I haven't really handled gaming issues much Liam, but this does seem like a DirectX error. The "unhandled exception" part simply means that it is a "fatal" error. Here, something it is looking for is missing.

Howabout making sure you have the latest version? >>

http://www.microsoft.com/games/en-US/aboutgfw/Pages/directx10.aspx


----------



## liam251 (Sep 7, 2007)

I have downloaded and installed the latest directx, and it has made an impact in getting rid of the "unhandled exception", but I still have one more error which i have forgot to mention earlier. its shown in the image above.


----------



## liam251 (Sep 7, 2007)

Just in case you can't see the image.
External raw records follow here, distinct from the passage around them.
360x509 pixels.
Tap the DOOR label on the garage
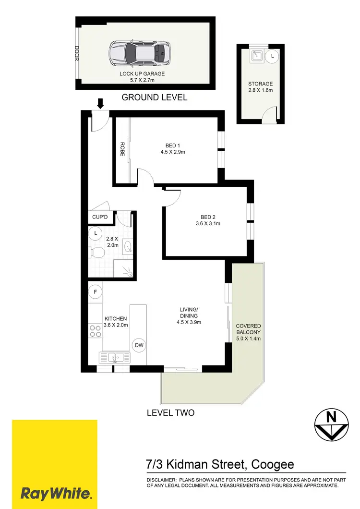click(x=76, y=54)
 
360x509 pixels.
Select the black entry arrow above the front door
click(x=101, y=103)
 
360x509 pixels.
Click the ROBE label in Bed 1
click(x=122, y=150)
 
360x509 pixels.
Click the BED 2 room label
click(x=206, y=216)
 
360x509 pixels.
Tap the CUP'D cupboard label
click(x=100, y=218)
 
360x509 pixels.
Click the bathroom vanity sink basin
click(x=128, y=247)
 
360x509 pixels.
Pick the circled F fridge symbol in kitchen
click(x=96, y=292)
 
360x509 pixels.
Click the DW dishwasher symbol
click(x=139, y=345)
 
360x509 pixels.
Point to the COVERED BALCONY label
click(x=248, y=332)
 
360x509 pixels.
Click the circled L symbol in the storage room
click(x=273, y=56)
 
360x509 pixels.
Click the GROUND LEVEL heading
click(x=155, y=97)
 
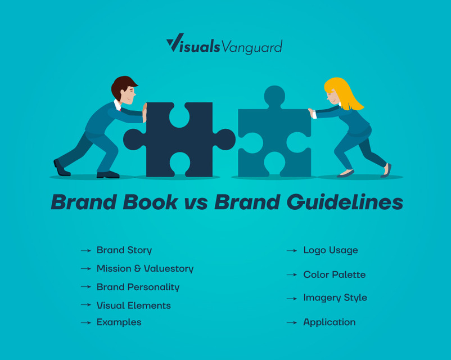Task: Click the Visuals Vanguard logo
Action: click(224, 44)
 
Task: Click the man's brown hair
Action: click(121, 85)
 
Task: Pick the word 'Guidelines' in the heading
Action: click(345, 202)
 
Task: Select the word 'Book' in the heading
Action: click(150, 202)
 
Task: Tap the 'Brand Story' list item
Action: click(124, 250)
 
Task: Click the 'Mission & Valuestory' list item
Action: click(145, 268)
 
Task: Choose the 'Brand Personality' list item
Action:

It says that "an error has occurred in the script on this page" then after that there is a microsoft windows message saying "launcher.exe has stopped working" the error type is mentioned as a "syntax error"


----------



## liam251 (Sep 7, 2007)

here is the script error
> line: 9
> char:1
> error: syntax error
> code:0
> url: http://204.155.67.203/med2/M2TWLauncher/launcher.php 
language=english

can anyone help me with this problem?


----------



## Rollin' Rog (Dec 9, 2000)

Liam, did you ever resolve this?

Didn't mean to ignore you, but I don't subscribe to threads and don't check the Gaming forum.

I normally just bookmark threads out of my usual trees, but forgot about it 

Scripting errors can often be ignored and are not necessarily a problem with your installation.

However that might refer to your sound drivers which could also bear reinstalling.


----------